Office of the General Secretary of the Central Committee of the Chinese Communist Party
- Abbreviation: General Secretary's Office (总书记办公室)
- Formation: June 1989
- Type: Institution directly under the General Office of the Central Committee Deputy-ministerial level agency
- Legal status: Departmental level rank
- Headquarters: Qinzheng Hall, Zhongnanhai, Beijing
- Director: Han Shiming
- Parent organization: Central Committee General Office

= Office of the General Secretary of the Chinese Communist Party =

The Office of the General Secretary of the Central Committee of the Chinese Communist Party often referred to as the General Secretary's Office (总书记办公室 (Zǒngshūjì Bàngōngshì)) is a bureau whose staff is assigned to work directly under, and closely with the Chinese Communist Party (CCP)'s General Secretary. The Office manages personal affairs of the General Secretary and is a part of the Central Committee, but reports directly to the General Secretary. The director of the Office of the General Secretary and the staff under him are considered to be Mishus, or trusted confidants responsible for maintaining the private information and correspondence of the party's leader.

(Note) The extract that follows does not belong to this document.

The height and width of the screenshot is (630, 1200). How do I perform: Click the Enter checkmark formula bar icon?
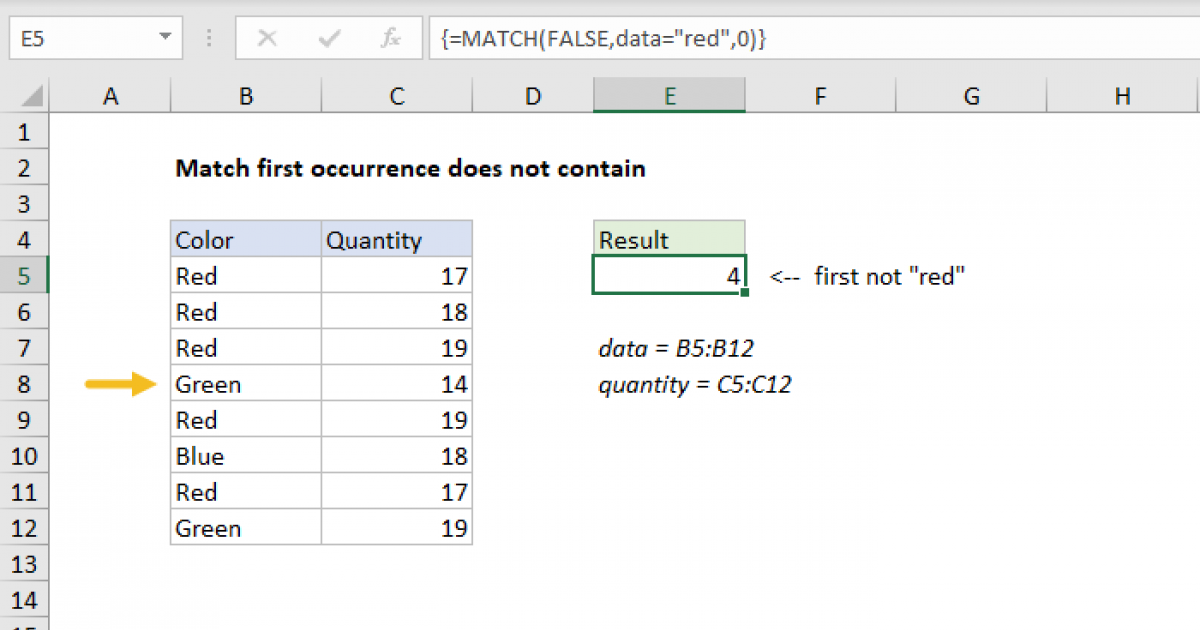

The office is distinct from, and administratively subordinate to, the CCP General Office, whose staff support the many party departments under the CCP Central Committee, the CCP Secretariat and the CCP Politburo. All directors of the Office of the General Secretary have also concurrently served as directors of the Office of the President.

==History==

The earlier position of Chairman of the Chinese Communist Party did not have formal staff responsible for supporting only their work specifically. After the office of Chairman of the CCP Central Committee was replaced by the general secretary of the CCP Central Committee in 1982, the two general secretaries Hu Yaobang and Zhao Ziyang respectively employed Lin Mu and Bao Tong as their main secretaries. In spite of this arrangement, the office of the general secretary of the Central Committee of the Chinese Communist Party was not yet formally established. It was not until Jiang Zemin became the general secretary that the official institution of the General Secretary's Office of the Central Committee of the Chinese Communist Party was clearly established. Under the Hu Jintao Administration, the position was considered to be of Ministerial Rank, though under the Xi Jinping Administration, the position is now Departmental Rank, which is one level lower.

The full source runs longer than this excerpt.